El camino por el cual habíamos ascendido en 2001 Marcelo Arbeláez, Fernando González, Manolo Barrios y yo, había cambiado. El glaciar se había contraído y presentaba grietas infranqueables. En ese momento pensé: “De verdad parece que el mundo se está acabando; aun a esta altura, los glaciares se están derritiendo”. Lo que vi y viví en las montañas –desde Matucana hasta el Everest– me ha enseñado que frente al cambio climático (CC) tenemos que actuar, y actuar con urgente determinación. Mi énfasis está en impulsar acciones ciudadanas que nos ayuden a enfrentar, con menores costos, la crisis climática que empieza a tocarnos a todos de diversas maneras. Sin duda, ya todos la estamos sintiendo y viviendo.
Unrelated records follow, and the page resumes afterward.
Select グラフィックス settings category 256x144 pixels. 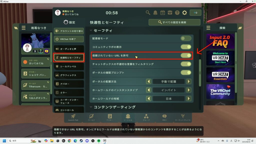(69, 75)
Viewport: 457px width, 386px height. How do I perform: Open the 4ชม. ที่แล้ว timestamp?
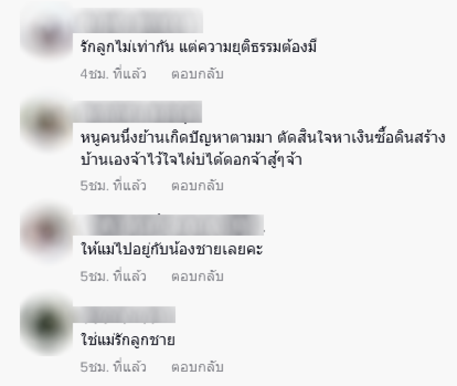click(113, 74)
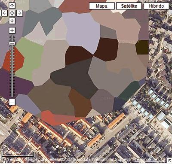Pan the map up with arrow button

(x=12, y=6)
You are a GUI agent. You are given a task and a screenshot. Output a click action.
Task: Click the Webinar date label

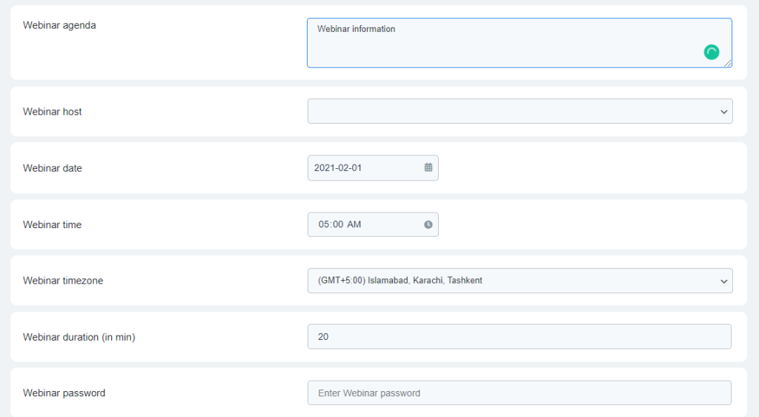(x=53, y=168)
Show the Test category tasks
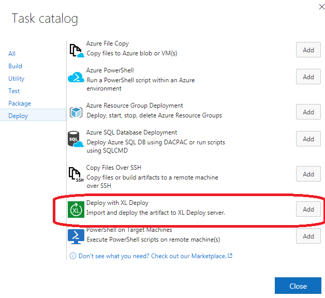Screen dimensions: 325x298 click(14, 91)
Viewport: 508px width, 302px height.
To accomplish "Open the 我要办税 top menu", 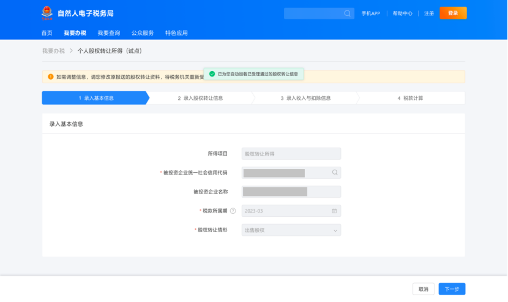I will click(x=75, y=33).

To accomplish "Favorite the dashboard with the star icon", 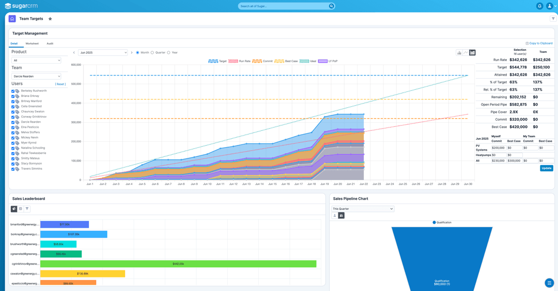I will click(50, 19).
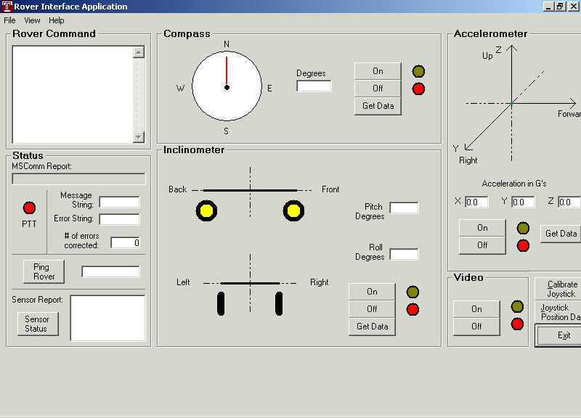Turn the Inclinometer sensor Off

372,309

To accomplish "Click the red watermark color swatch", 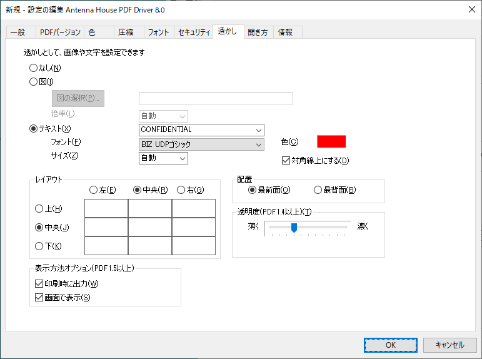I will 331,141.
Por ahora, mientras escribo este libro desde la reserva natural Naranja, Café & Pimienta, en la cuenca del río Guatanfur (vereda Mulatá Bajo, municipio de Machetá, Cundinamarca, Colombia), disfruto al ver y sentir la capacidad de recuperación de la naturaleza. Si nosotros actuamos de manera respetuosa, ella siempre nos tiende la mano. La vida biodiversa se va recuperando. En 2002, cuando recién adquiríamos un pequeño predio, el paisaje era dominado por potreros sin árboles y solo una línea de arbustos señalaba el lindero con el predio vecino. Con mi esposa, Paola, mis hijos y el apoyo de algunos vecinos emprendimos desde entonces el proceso de restauración de bordes de quebrada, ampliación de las cercas vivas, siembra de árboles en los potreros y recuperación de los humedales que habían sido destruidos. Gracias a un esfuerzo de restauración, entre 2002 y 2016, pasamos de registrar dieciocho especies de aves a contar cuarenta y cuatro.
Como parte de la Red de Reservas Naturales de la Sociedad Civil (Resnatur), hemos iniciado un proceso de aproximación a la comunidad y a las escuelas cercanas, para impulsar la recuperación de la cuenca que habitamos. Los resultados en la reserva natural Naranja, Café & Pimienta –donde además de la restauración de los ecosistemas tenemos un sistema silvopastoril, cultivos orgánicos de café y quinua, abejas, servicios de turismo de naturaleza y unas pocas granadillas que han incentivado el regreso de las ardillas a la vereda– nos muestran que toda finca puede ser una reserva y toda reserva natural puede ser un espacio para la producción sostenible. Hay esperanza para nuestros hijos y nietos, pero debemos repensar tanto la forma en que nos estamos relacionando con el medio natural como la forma en que vivimos, y cómo y cuánto consumimos.
Debemos repensar todas y cada una de nuestras acciones, conscientes de estar dentro del escenario de tres crisis estrechamente relacionadas: la pandemia, la crisis por pérdida de biodiversidad y la crisis climática. Enfrentarlas y coexistir en medio de sus expresiones nos acarreará costos y nos exige decisión y constancia. Este escrito es un llamado a la acción y a las alianzas que deben ser lideradas por cada uno de nosotros como habitante del planeta. Superando la teoría, las declaraciones de los políticos y las posiciones radicales que ponemos en WhatsApp y otras redes sociales, debemos actuar con determinación y coherencia. De nosotros depende en buena medida nuestro futuro. ¡No hay tiempo que perder!
*Tomado del lIbro “Convergencias ciudadanas para la acción climática y la biodiversidad” de Manuel Guzmán Hennessey y Juan Pablo Ruiz Soto.